PAGE →
Ingela Nilsson is a Professor of Greek at Uppsala University in Sweden, specializing in Byzantine literature and narratology.

Career 
In 2001, Nilsson received her Ph.D. at the University of Gothenburg. She was a postdoctoral researcher at the Freie Universität Berlin 2002-04, and started working as an assistant professor at Uppsala University in 2004. In 2006-2010, she was a Pro futura fellow at the Swedish Collegium for Advanced Study, and in 2007 she became an Associate Professor there.

In 2010, she became a Professor of Greek at Uppsala University. From 2016 to 2017, she was also an adjunct professor at the University of Oslo in the Department of Philosophy, Classics, History of Art and Ideas. Since the beginning of 2019, she has been the director of the Swedish Research Institute in Istanbul, a position she will hold until the end of 2021.

Research 
Nilsson’s fields of scholarship include Greek literature, Byzantine literature, and narratology. Her research focuses on the  “links between ancient and Byzantine literature as considered from narratological and transtextual points of view (especially in the twelfth century), the relation between word and image in Byzantium, historiographical writing and fictional strategies, and the image of Byzantium in post-Byzantine Europe.”  In 2020, a research group led by Nilsson received funding for an eight-year project investigating narratives in several 11th-century cultures. In 2021, she stated that her research has concerned "primarily ancient paradoxography and medieval romances.”

DIRECTIVE 1 →
Answer these questions about the text on Ingela Nilsson:
(a) At which university did she receive her Ph.D., and in what year?
(b) What institute has she directed since the beginning of 2019?
(c) How many years does the project funded in 2020 run?

(Entries for locating text and elements)
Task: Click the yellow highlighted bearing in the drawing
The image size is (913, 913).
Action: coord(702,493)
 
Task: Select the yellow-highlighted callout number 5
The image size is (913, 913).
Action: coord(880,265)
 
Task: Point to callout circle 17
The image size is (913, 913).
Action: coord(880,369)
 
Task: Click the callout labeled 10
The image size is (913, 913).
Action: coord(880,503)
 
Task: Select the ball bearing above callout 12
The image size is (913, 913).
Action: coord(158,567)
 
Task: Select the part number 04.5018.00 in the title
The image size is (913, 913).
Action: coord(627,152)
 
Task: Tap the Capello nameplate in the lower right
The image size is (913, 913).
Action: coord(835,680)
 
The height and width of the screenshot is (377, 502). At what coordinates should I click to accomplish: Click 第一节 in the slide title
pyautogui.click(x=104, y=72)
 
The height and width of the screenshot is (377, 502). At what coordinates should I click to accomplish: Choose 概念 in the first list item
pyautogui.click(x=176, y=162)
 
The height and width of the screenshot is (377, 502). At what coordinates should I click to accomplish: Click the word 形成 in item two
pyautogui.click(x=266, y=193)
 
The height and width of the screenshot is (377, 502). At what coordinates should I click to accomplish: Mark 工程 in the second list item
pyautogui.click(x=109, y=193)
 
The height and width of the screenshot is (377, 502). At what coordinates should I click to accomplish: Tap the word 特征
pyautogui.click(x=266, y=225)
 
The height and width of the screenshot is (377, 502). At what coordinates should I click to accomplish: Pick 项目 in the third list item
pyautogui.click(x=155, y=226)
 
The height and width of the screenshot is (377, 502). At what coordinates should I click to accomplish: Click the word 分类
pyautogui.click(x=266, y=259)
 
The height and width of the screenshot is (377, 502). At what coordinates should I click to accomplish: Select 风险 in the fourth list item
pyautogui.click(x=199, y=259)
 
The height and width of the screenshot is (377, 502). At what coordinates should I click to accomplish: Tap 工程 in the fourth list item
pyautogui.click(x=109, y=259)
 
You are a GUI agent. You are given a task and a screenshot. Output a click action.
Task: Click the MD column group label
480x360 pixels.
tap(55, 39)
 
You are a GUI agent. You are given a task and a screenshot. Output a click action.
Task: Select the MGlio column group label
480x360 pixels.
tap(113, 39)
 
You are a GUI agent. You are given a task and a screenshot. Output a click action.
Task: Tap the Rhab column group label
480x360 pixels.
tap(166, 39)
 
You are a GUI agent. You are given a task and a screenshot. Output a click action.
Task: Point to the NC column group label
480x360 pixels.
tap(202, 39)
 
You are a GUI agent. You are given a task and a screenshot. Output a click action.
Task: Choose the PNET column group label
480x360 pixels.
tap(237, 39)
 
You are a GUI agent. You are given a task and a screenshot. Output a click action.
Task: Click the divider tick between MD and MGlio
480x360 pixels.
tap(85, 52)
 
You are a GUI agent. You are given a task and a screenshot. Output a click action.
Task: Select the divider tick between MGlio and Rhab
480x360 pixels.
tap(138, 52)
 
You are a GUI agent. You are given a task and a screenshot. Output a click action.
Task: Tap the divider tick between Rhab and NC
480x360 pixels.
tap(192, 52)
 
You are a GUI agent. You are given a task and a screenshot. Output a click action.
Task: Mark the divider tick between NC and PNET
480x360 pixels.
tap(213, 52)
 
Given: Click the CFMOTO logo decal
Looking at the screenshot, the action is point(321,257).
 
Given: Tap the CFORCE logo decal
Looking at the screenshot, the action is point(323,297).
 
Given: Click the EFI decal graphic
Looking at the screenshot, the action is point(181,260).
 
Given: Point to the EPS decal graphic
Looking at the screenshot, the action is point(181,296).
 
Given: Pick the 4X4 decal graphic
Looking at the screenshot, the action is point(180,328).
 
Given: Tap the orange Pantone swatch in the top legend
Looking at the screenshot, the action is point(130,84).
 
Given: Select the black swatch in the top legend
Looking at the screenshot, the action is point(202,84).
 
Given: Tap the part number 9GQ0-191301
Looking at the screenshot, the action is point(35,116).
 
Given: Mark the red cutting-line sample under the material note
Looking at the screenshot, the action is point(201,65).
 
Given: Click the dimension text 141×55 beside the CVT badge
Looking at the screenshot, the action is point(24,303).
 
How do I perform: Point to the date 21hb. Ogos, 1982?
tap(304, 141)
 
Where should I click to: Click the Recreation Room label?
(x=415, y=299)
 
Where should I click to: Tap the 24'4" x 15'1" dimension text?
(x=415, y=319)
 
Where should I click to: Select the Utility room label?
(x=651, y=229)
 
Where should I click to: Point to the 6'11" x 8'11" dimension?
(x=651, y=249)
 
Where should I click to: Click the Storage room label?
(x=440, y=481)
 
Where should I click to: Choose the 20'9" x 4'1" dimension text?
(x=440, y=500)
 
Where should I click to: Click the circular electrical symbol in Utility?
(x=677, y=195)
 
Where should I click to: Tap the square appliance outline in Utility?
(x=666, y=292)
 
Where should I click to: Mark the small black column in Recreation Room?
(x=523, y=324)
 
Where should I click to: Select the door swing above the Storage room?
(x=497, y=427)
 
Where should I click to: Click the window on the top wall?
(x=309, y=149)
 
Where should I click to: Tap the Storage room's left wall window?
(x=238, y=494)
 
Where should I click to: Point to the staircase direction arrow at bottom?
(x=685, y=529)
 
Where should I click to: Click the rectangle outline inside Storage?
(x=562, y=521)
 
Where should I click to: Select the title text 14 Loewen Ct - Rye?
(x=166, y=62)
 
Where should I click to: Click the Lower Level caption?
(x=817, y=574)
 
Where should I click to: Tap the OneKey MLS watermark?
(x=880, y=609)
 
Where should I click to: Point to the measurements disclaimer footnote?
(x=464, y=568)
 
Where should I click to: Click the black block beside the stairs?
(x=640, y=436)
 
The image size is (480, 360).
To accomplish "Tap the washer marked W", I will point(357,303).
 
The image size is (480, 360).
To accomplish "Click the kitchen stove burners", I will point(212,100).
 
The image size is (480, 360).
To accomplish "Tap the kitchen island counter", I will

DIRECTIVE 2 →
Copy the records from their first line through the line that contains "pyautogui.click(x=155, y=226)", both ends included.

PROBLEM SOLUTION 1 →
(a) The University of Gothenburg, in 2001.
(b) The Swedish Research Institute in Istanbul.
(c) Eight years.

PROBLEM SOLUTION 2 →
Task: Click the yellow highlighted bearing in the drawing
The image size is (913, 913).
Action: coord(702,493)
 
Task: Select the yellow-highlighted callout number 5
The image size is (913, 913).
Action: coord(880,265)
 
Task: Point to callout circle 17
The image size is (913, 913).
Action: coord(880,369)
 
Task: Click the callout labeled 10
The image size is (913, 913).
Action: coord(880,503)
 
Task: Select the ball bearing above callout 12
The image size is (913, 913).
Action: coord(158,567)
 
Task: Select the part number 04.5018.00 in the title
The image size is (913, 913).
Action: coord(627,152)
 
Task: Tap the Capello nameplate in the lower right
The image size is (913, 913).
Action: coord(835,680)
 
The height and width of the screenshot is (377, 502). At what coordinates should I click to accomplish: Click 第一节 in the slide title
pyautogui.click(x=104, y=72)
 
The height and width of the screenshot is (377, 502). At what coordinates should I click to accomplish: Choose 概念 in the first list item
pyautogui.click(x=176, y=162)
 
The height and width of the screenshot is (377, 502). At what coordinates should I click to accomplish: Click the word 形成 in item two
pyautogui.click(x=266, y=193)
 
The height and width of the screenshot is (377, 502). At what coordinates should I click to accomplish: Mark 工程 in the second list item
pyautogui.click(x=109, y=193)
 
The height and width of the screenshot is (377, 502). At what coordinates should I click to accomplish: Tap the word 特征
pyautogui.click(x=266, y=225)
 
The height and width of the screenshot is (377, 502). At what coordinates should I click to accomplish: Pick 项目 in the third list item
pyautogui.click(x=155, y=226)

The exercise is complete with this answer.